[Start of Attachment]

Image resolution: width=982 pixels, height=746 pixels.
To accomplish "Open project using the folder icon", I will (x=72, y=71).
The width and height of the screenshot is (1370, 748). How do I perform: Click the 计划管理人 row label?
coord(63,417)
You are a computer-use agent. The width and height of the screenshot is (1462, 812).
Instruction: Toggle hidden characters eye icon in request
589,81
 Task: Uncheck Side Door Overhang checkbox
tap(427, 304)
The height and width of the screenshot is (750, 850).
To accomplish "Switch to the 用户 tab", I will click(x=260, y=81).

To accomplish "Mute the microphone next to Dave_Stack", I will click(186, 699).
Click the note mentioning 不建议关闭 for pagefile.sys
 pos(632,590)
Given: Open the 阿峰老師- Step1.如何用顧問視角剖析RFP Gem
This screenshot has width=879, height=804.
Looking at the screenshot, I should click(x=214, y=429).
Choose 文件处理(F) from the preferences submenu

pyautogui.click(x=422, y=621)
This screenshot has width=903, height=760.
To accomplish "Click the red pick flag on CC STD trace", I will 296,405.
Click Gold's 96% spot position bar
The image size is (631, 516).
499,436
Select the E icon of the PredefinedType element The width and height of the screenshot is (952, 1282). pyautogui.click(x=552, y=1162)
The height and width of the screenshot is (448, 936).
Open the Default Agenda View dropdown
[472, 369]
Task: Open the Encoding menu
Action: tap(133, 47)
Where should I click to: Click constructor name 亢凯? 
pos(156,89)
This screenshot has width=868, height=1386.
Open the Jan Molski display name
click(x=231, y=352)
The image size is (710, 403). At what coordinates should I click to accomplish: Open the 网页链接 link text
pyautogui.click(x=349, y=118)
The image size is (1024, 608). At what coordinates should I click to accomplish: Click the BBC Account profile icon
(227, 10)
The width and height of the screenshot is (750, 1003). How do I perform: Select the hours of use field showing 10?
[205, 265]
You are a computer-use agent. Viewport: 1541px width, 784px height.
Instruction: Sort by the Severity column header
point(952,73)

[End of Attachment]

WHAT IS REQUIRED
Copy out each line of the data that holds the string "computer".

OUTPUT
You are a computer-use agent. The width and height of the screenshot is (1462, 812).
You are a computer-use agent. Viewport: 1541px width, 784px height.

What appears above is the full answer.